*** Opening of Records supplied ***
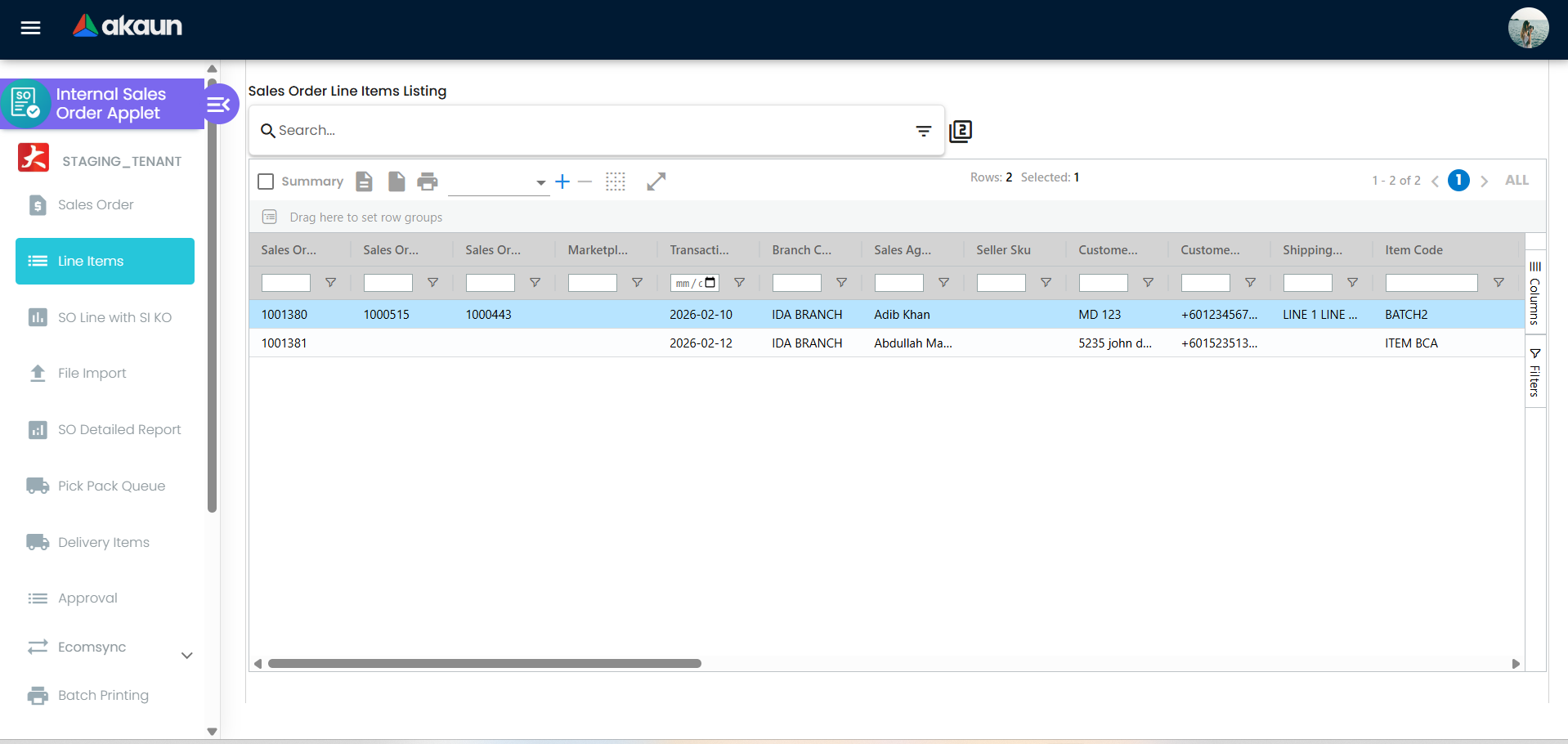Open the Item Code column filter menu
The width and height of the screenshot is (1568, 744).
pyautogui.click(x=1498, y=283)
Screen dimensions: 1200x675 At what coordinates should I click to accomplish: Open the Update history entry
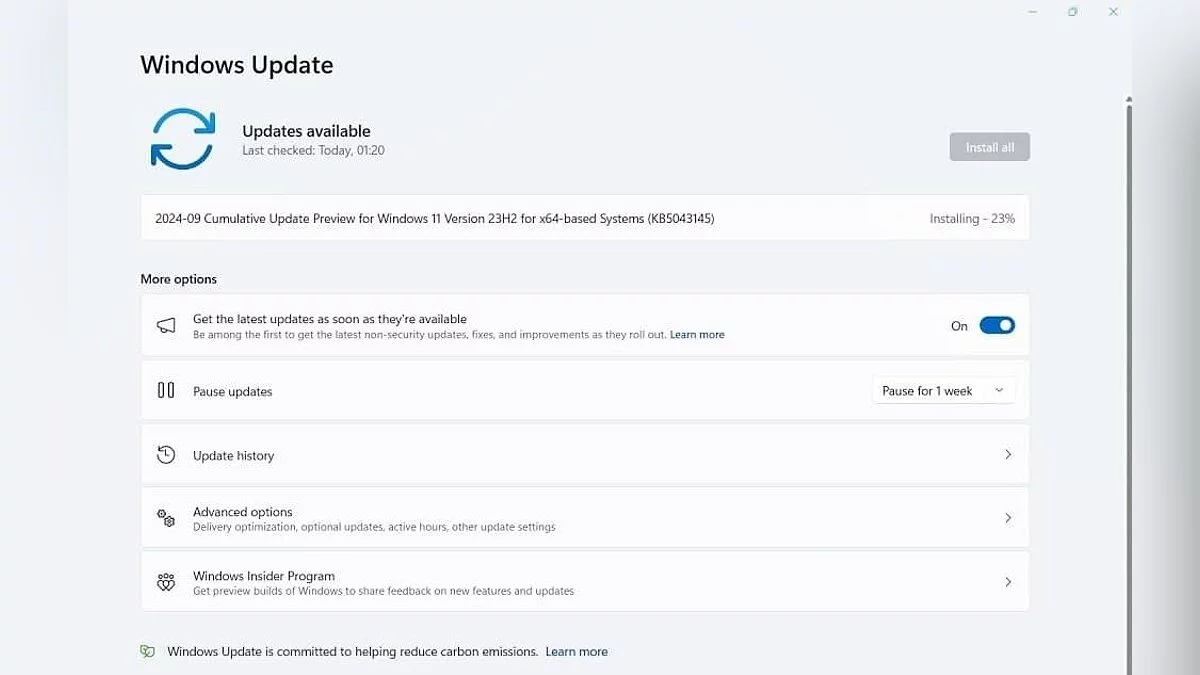233,456
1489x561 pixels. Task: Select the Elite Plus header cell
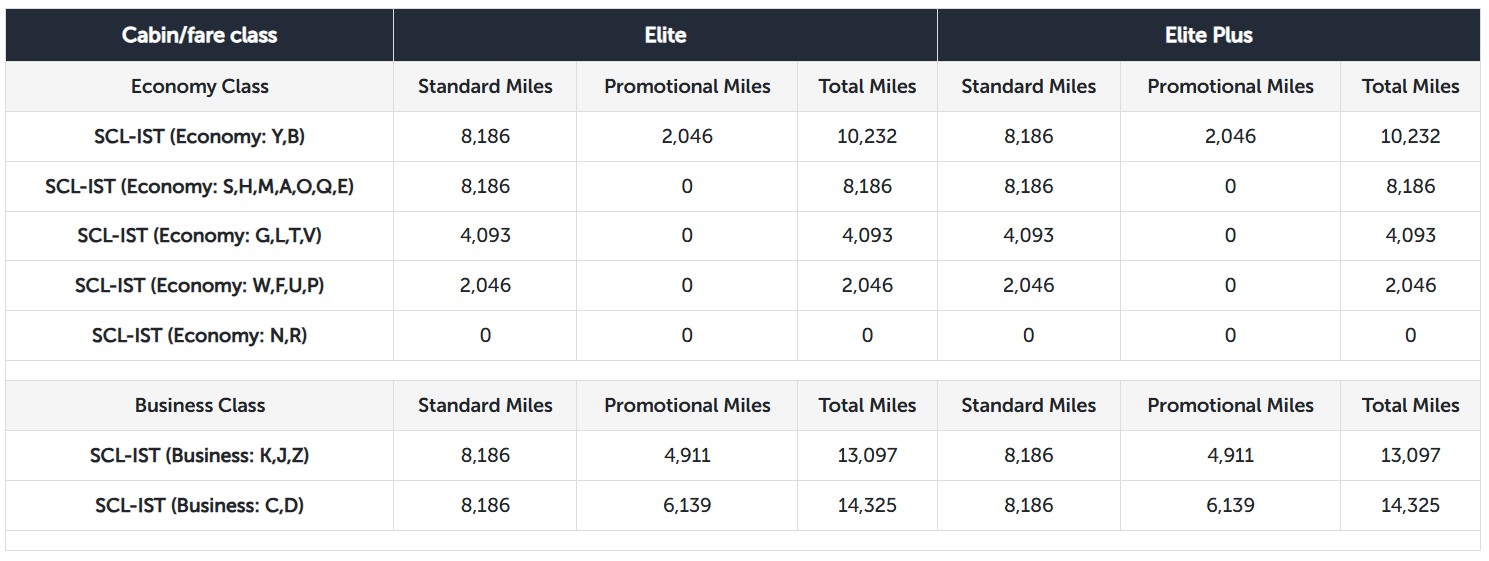1209,35
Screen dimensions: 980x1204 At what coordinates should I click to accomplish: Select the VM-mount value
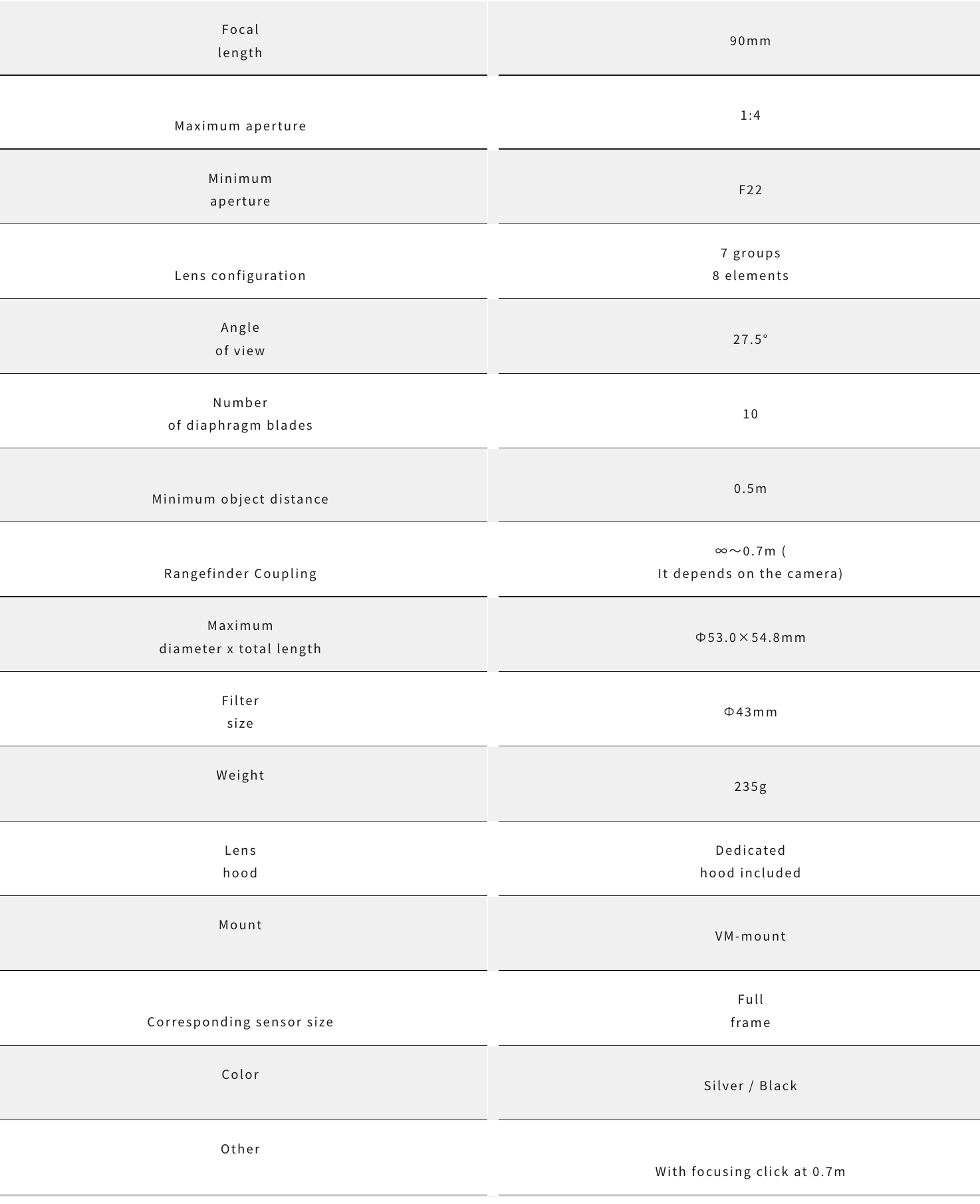pos(750,936)
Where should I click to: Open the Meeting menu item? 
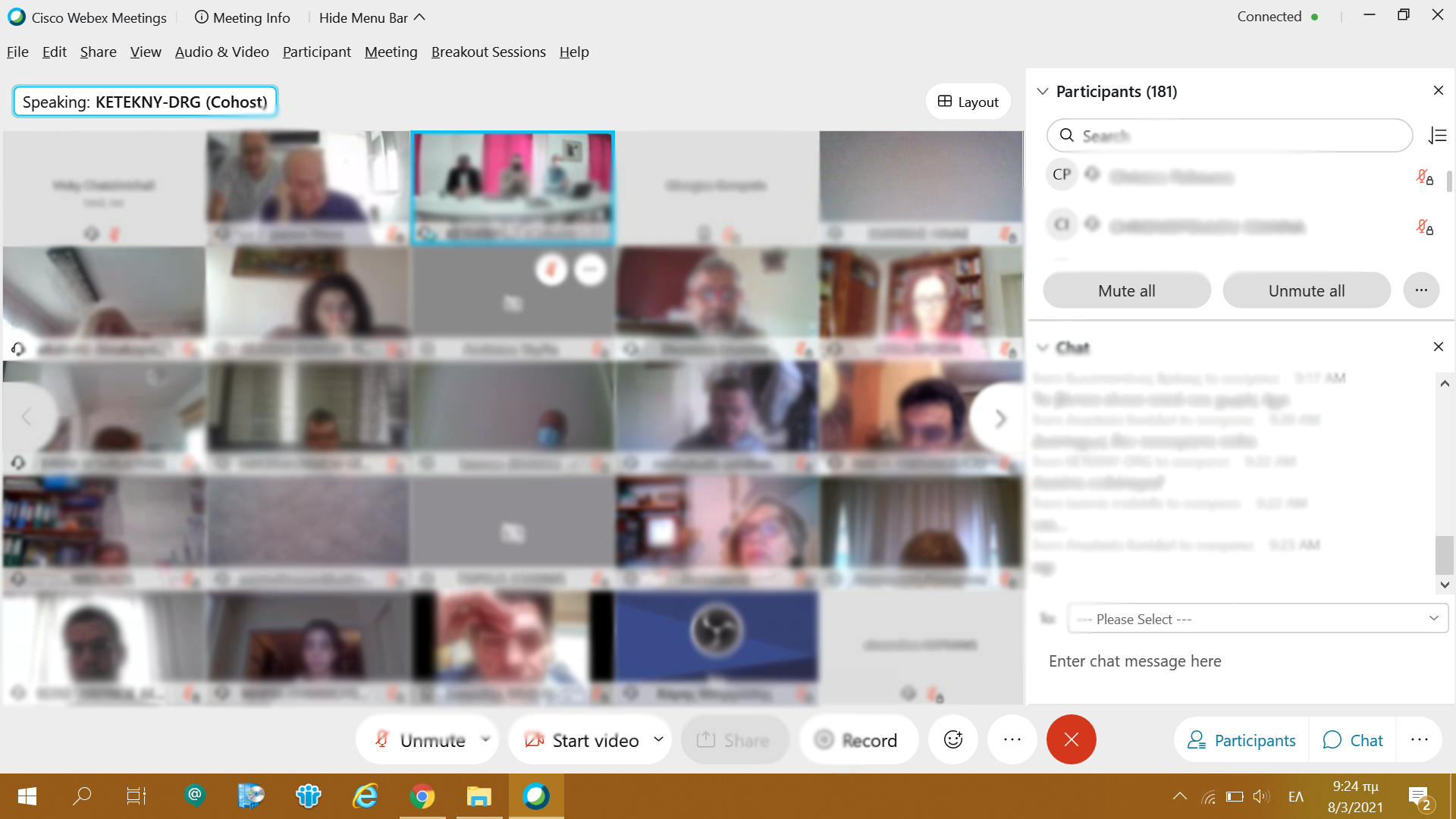[391, 51]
*** Close of Records supplied ***
What is needed: Please write out the lines above, beginning at the line with "Where should I" and ending at the last line of the records, exactly as they appear and without pictures.

Result:
Where should I click to: Open the Meeting menu item? 
[391, 51]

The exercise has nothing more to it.